This repository implements two SPI-based communication methods between FPGA and MCU: SRAM-like interface and instruction parsing.
In either way, the MCU implements control of the FPGA by modifying the values of some control registers inside the FPGA. In the SRAM-like interface approach, read or write operations to the target registers are achieved through specific addresses. In the instruction parsing approach, the instruction sent by the MCU is parsed through the state machine to achieve read or write to the target register.

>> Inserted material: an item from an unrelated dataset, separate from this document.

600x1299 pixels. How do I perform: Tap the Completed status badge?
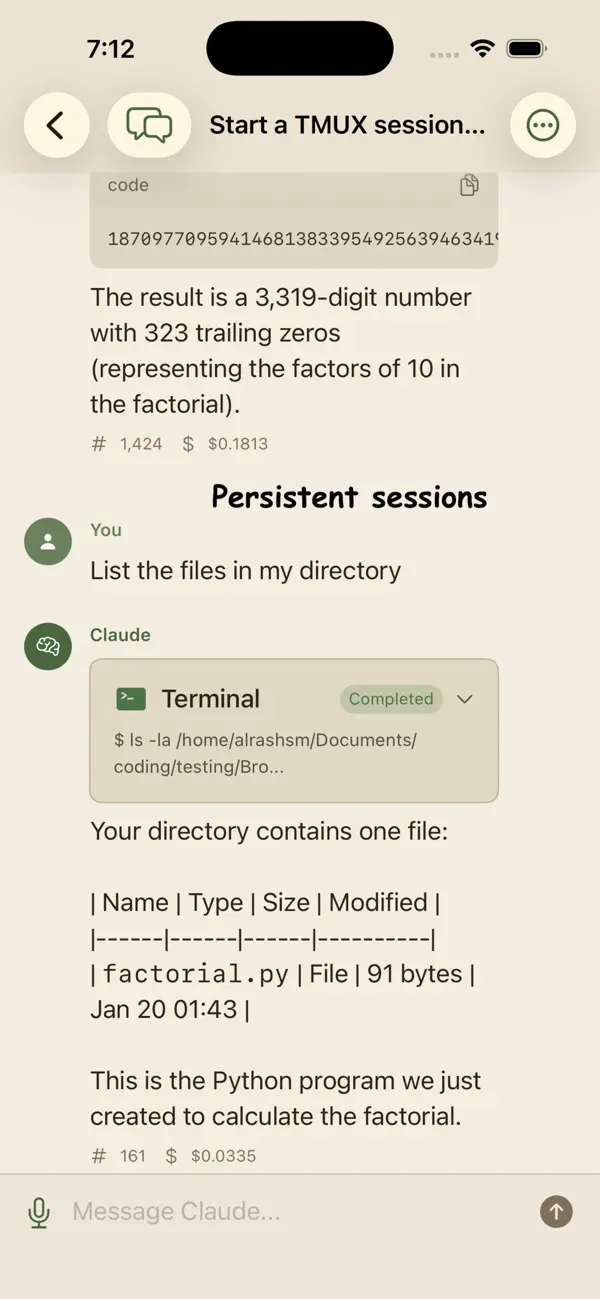[x=391, y=699]
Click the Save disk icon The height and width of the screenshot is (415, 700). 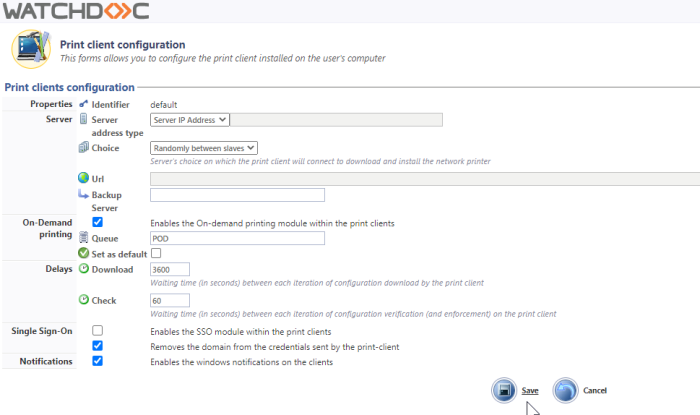(505, 390)
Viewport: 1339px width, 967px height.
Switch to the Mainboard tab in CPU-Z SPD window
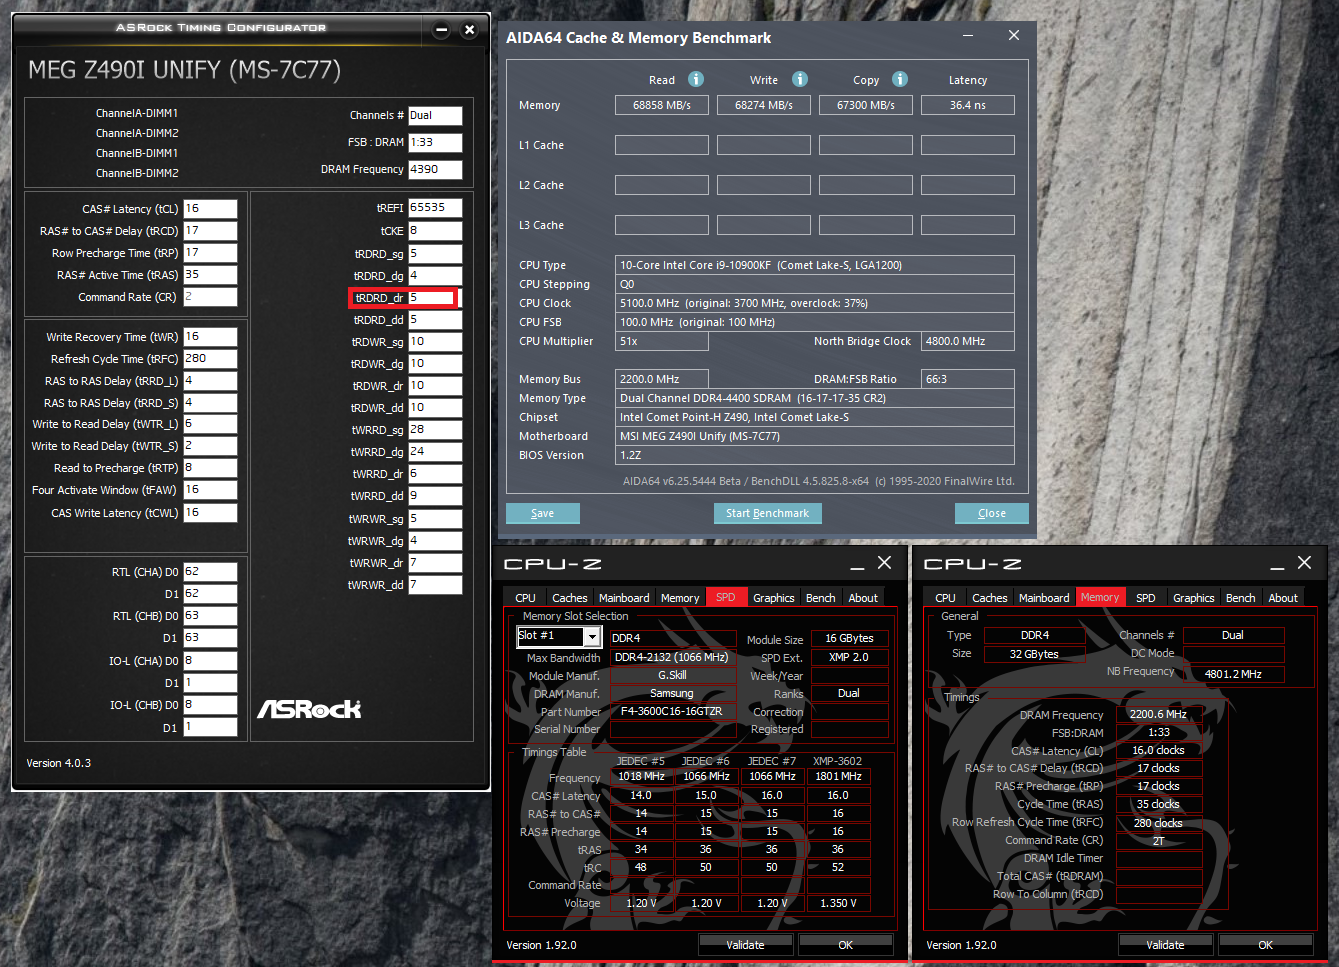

This repository is divided into two parts. essential part implements the basic read and write functions, including registers, FIFO and DPRAM. simpleDSP part implements some simple digital signal processing functions (todo), including signal sampling, FFT and IFFT, FIR filtering.
In this experiment, Intel's IP cores are used and the corresponding simulations are provided. The specific hardware and software platforms are shown in the following table:
Platform | |
---|---|
FPGA | EP4CE15 |
MCU | STM32F407 |
Software | |
Quartus | 18.1.1 Standard |
Keil | |
STM32CubeMX | 6.5.0 |
Some files cannot be found because they are not yet done.
FPGA_MCU_SPI_COM
├── LICENSE
├── README.assert // image in README
├── README.md
├── essential //
│ ├── alt_ip // used IP core
│ ├── Inst_pars //
│ │ ├── RTL // RTL implementation
│ │ ├── mcu_driver //
│ │ └── sim
│ │ ├── modelsim_prj
│ │ │ ├── run.do // sim script
│ │ │ └── wave.do // wave script
│ │ ├── run.bat // bootup script
│ │ └── tb_main.v
│ └── sram_like //
│ ├─sim
│ ├─fsmc
│ │ ├─mcu_driver
│ │ └─RTL
│ └─spi
│ ├─mcu_driver
│ └─RTL
└── simpleDSP // todo
The SPI module implements the slave mode of spi and only supports mode 0,namely, rising-edge sampling falling-edge switching。By sampling signals such as scl and sel, the rising and falling edges of these signals are judged and the corresponding actions are taken, so the maximum frequency of scl is constrained by clk. For example, if clk takes 50M, the frequency of scl cannot exceed 25M. Since it is only a slave, the FPGA side does not have the ability to initiate transmission to the MCU, when the MCU needs to read data, it needs to send null data to generate the scl clock, and then the data to be read can only appears on the sdo line(FPGA-side, corresponding to MCU-side sdi line).
The Data_begin and Data_end signals are used as the start and end flags for communication, and they are also valid flags for Din and Dout port data. Before Data_begin is pulled low, the Din port should be ready for data, otherwise the Din data cannot be loaded by the SPI module in time and the sdo cannot be output correctly. Similarly, the Dout port data should not be read before data_end is pulled high.
There are 4 user registers num1, num2, num3 and sum, and sum is the sum of the first three.
Use Intel's IP cores, configure size to 16 bits * 256, show ahead mode.
Using Intel's IP core, the configuration size is 15 bits * 256, distinguishing between read and write clocks, and reading port data without register.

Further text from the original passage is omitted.